> Prompt
How many lines of these entries hold the string "click"? Answer with the number alone.

> Data entries
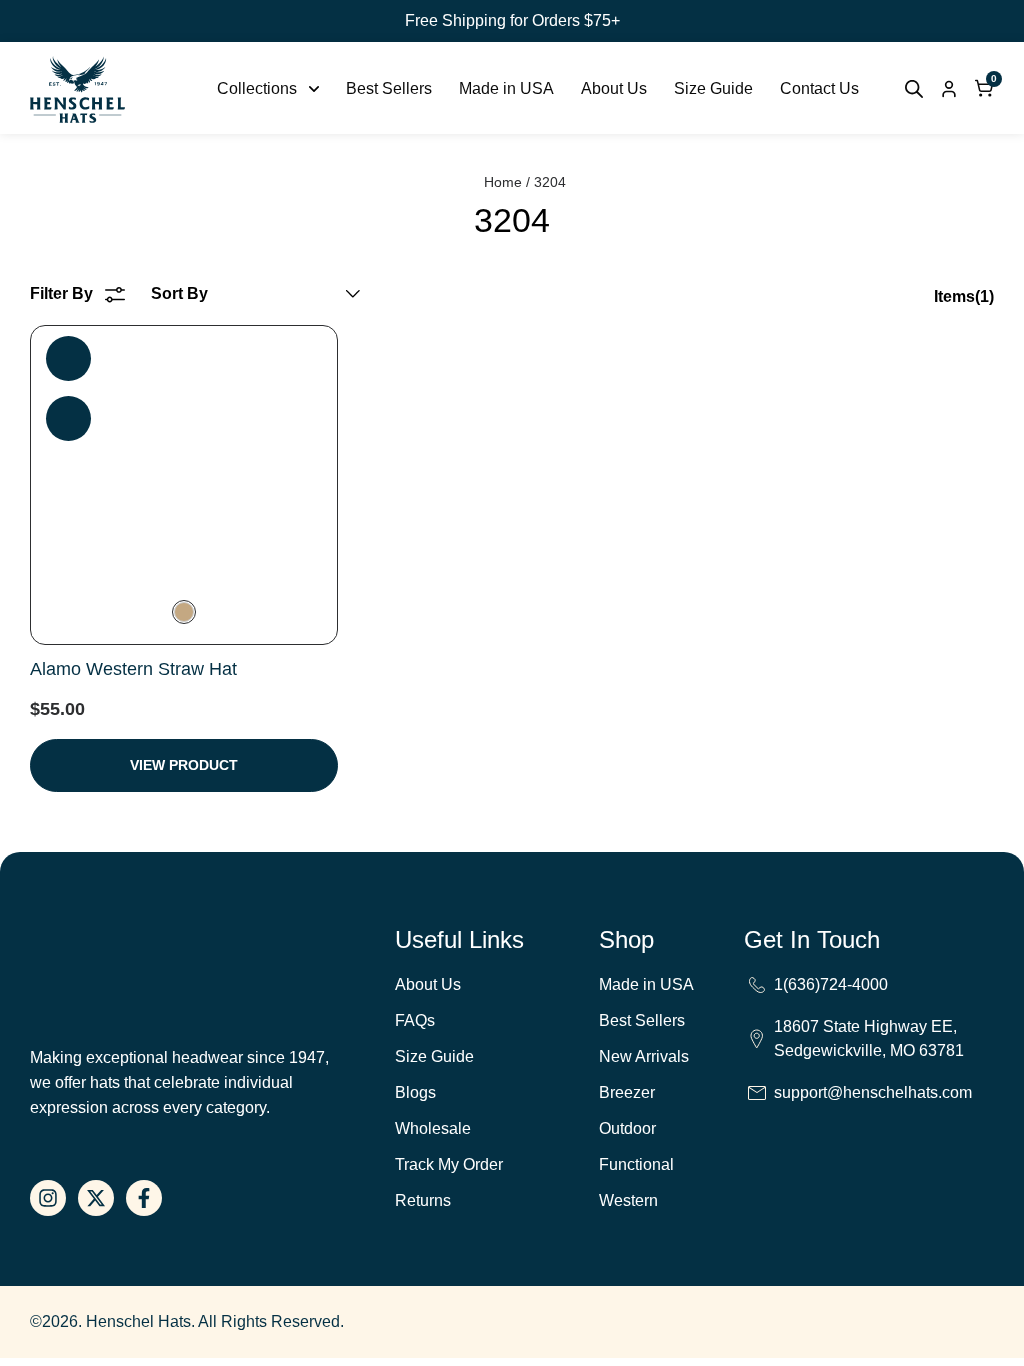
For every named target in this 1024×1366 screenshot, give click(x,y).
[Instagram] (48, 1198)
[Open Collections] (314, 89)
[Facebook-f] (144, 1198)
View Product (184, 765)
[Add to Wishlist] (68, 358)
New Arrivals (644, 1056)
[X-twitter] (96, 1198)
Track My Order (449, 1164)
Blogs (415, 1092)
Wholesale (433, 1128)
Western (628, 1200)
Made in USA (646, 984)
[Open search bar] (914, 89)
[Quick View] (68, 418)
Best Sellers (642, 1020)
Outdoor (627, 1128)
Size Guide (434, 1056)
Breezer (627, 1092)
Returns (423, 1200)
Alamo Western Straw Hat (133, 669)
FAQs (415, 1020)
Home (503, 182)
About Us (428, 984)
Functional (636, 1164)
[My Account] (949, 89)
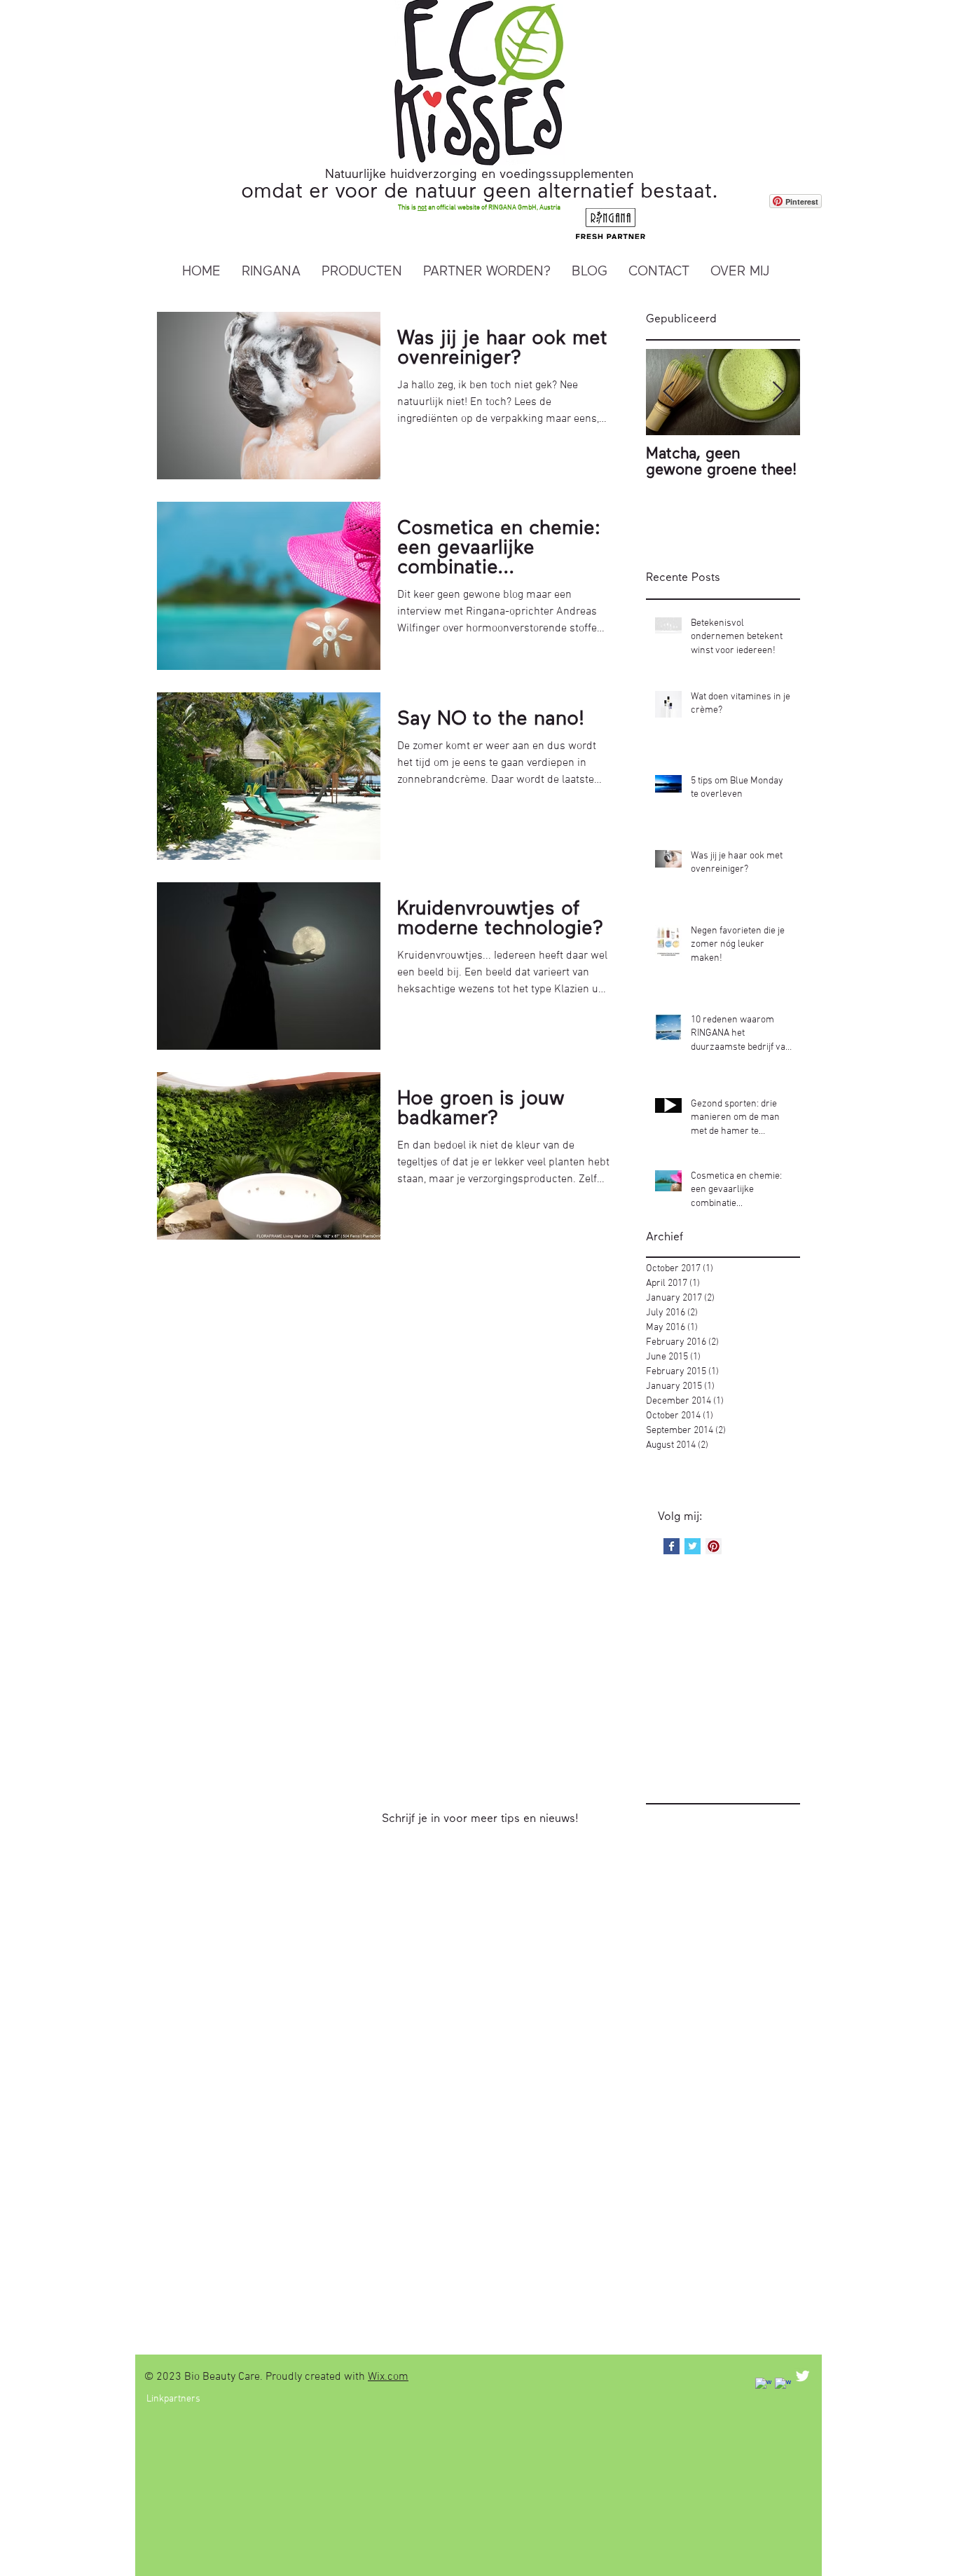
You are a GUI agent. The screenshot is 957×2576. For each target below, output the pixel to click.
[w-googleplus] (783, 2386)
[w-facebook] (763, 2386)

> Exercise output
2